L’Obamagate, ovvero la controinchiesta dell’amministrazione Trump sulle origini del Russiagate e sulla fabbricazione delle false prove al fine di provare la collusione – poi smentita – fra la Campagna di Trump e il Cremlino all’indomani delle elezioni presidenziali del 2016, potrebbe travolgere i vertici delle agenzie governative di allora – l’ex direttore dell’Fbi James Comey e l’ex vicedirettore Andrew McCabe, l’ex capo della Cia John Brennan, James Clapper, ex direttore dell’intelligence –  oltre allo stesso ex presidente Barack Obama e l’ex vicepresidente Joe Biden. Un caso che potrebbe pesare proprio sulla corsa alla Casa Bianca di quest’ultimo e avere pesanti ripercussioni politiche, oltre che giudiziarie.

Biden coinvolto nel tentativo di incastrare Michael Flynn

Come riporta Forbes, infatti, Joe Biden è nella lista dei 39 ex funzionari dell’amministrazione Usa che chiesero che l’identità di Michael Flynn, primo consigliere per la sicurezza nazionale di Donald Trump recentemente scagionato da ogni accusa, fosse rivelata nei rapporti dell’intelligence – un processo noto come unmasking – secondo i documenti resi disponibili a due senatori repubblicani dal direttore dell’intelligence nazionale Richard Grenell. Come ricorda l’Agenzia Nova, compaiono tra gli altri, oltre a Biden, i nomi dell’ex direttore dell’Intelligence nazionale James Clapper, divenuto poi uno dei più vocali detrattori del presidente Trump; dell’ex direttore dell’Fbi James Comey; dell’ex capo del personale della Casa Bianca, Denic McDonough; l’allora ambasciatore Usa in Italia, John Phillips. L’invio della lista è parte di una offensiva sempre più importante da parte dell’amministrazione Trump per far luce sulle origini dello scandalo “Russiagate”.

Il documento che “incastra” il candidato presidente

L’unmasking, ricorda Forbes, è un processo mediante il quale l’identità di un cittadino americano viene rivelata a funzionari governativi autorizzati poiché le informazioni che coinvolgono tale individuo sono state raccolte in operazioni di intelligence. Secondo il documento, Joe Biden ha presentato la richiesta il 12 gennaio 2017, otto giorni prima di lasciare l’incarico; una nota di accompagnamento a Grenell, firmata dal direttore dell’Agenzia per la sicurezza nazionale Paul Nakasone, specifica che ogni funzionario elencato era “un destinatario autorizzato” e che l'”unmasking” fu regolarmente approvato. L’elenco comprende anche l’ex direttore dell’intelligence nazionale James Clapper, l’ex direttore dell’Fbi James Comey e l’ex capo dello staff della Casa Bianca Denis McDonough.

I senatori Gop Grassley e Johnson hanno dichiarato in una nota che Biden e altri funzionari presenti nella lista dovrebbero “confermare se hanno esaminato queste informazioni, perché le hanno richieste e cosa ne hanno fatto”. “Si tratta di diversivi”, ha replicato Biden alla Abc.
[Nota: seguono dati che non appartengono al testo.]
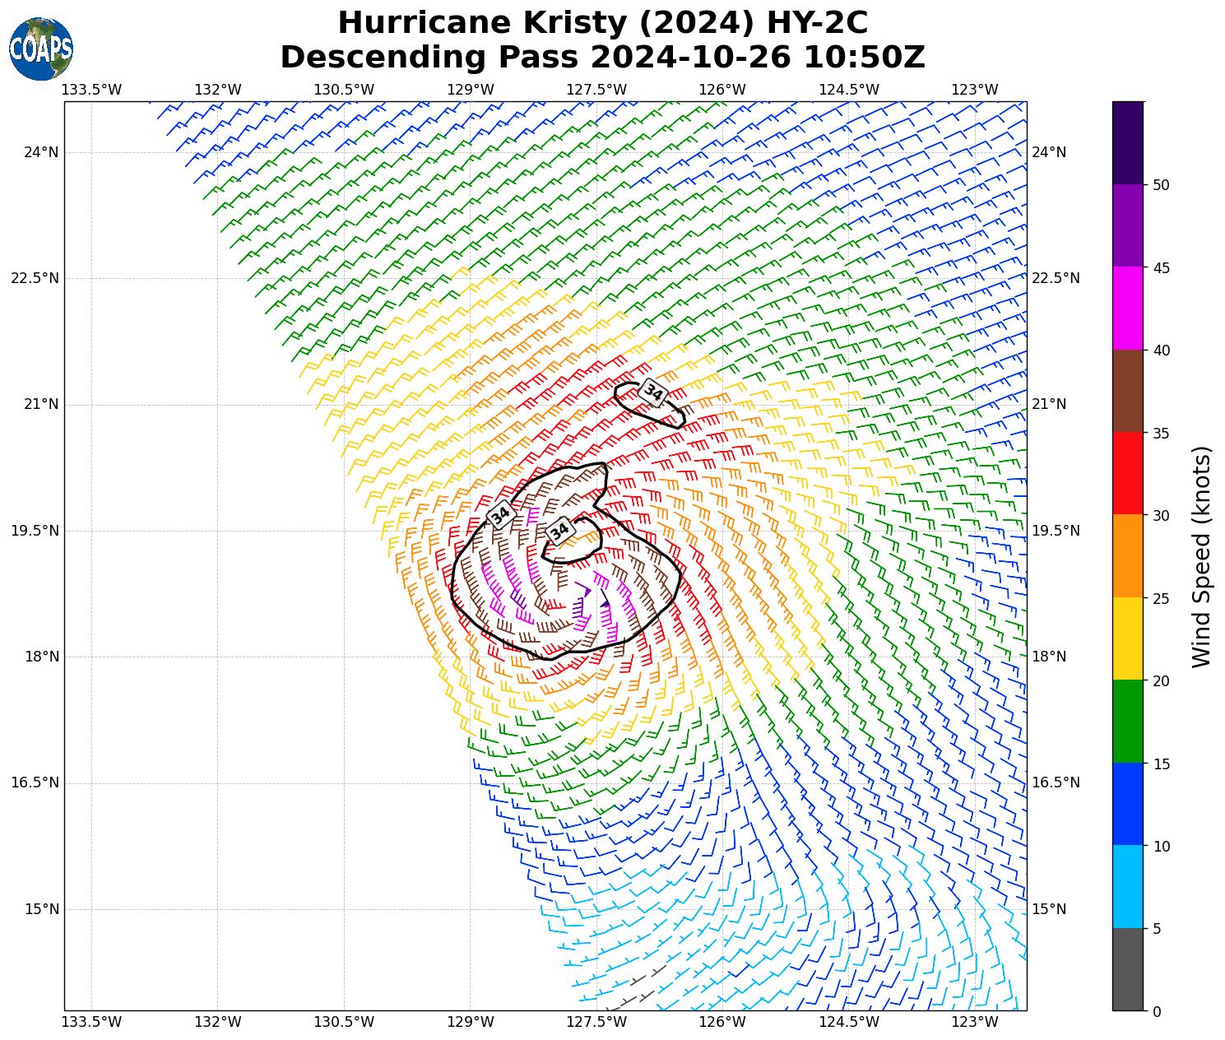Click the 34 contour label near 21°N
Trump, ha detto, “ha agito in modo irresponsabile sin dall’inizio. Continua ad agire in modo irresponsabile. Non ha fatto il suo lavoro. Si tratta solo di deviare l’attenzione” dalla sua gestione del coronavirus. Ma il repubblicano Rand Paul lo attacca e accusa il candidato dei democratici “di aver abusato dei suoi poteri per perseguire un avversario politico”.

Così sono crollate le accuse contro il generale Flynn

Il Dipartimento di Giustizia ha affermato di aver concluso che l’interrogatorio di Flynn da parte dell’Fbi era “ingiustificato” e che è stato condotto “senza alcuna legittima base investigativa”. Com’è emerso la scorsa settimana, il team legale del tenente generale Michael T. Flynn ha chiesto alla Corte federale di rendere nota una prova “decisiva” che dimostra la sua innocenza nonché la cattiva condotta degli agenti dell’Fbi che lo interrogarono. Nello specifico, un giudice federale statunitense ha desecretato documenti del Federal Bureau of Investigation (Fbi) che dimostrano come l’ex consigliere di Trump sia stato vittima di un “piano deliberato” del bureau allo scopo di incastrarlo. I documenti dissecretati includono una nota scritta di Bill Priestap, allora direttore del controspionaggio dell’Fbi, nel quale viene suggerita agli agenti dell’agenzia la condotta da adottare negli interrogatori a carico del generale Flynn: “Quale dovrebbe essere il nostro obiettivo? L’ammissione della verità, o spingerlo a mentire, così da poterlo processare e/o farlo licenziare?”, recita la nota.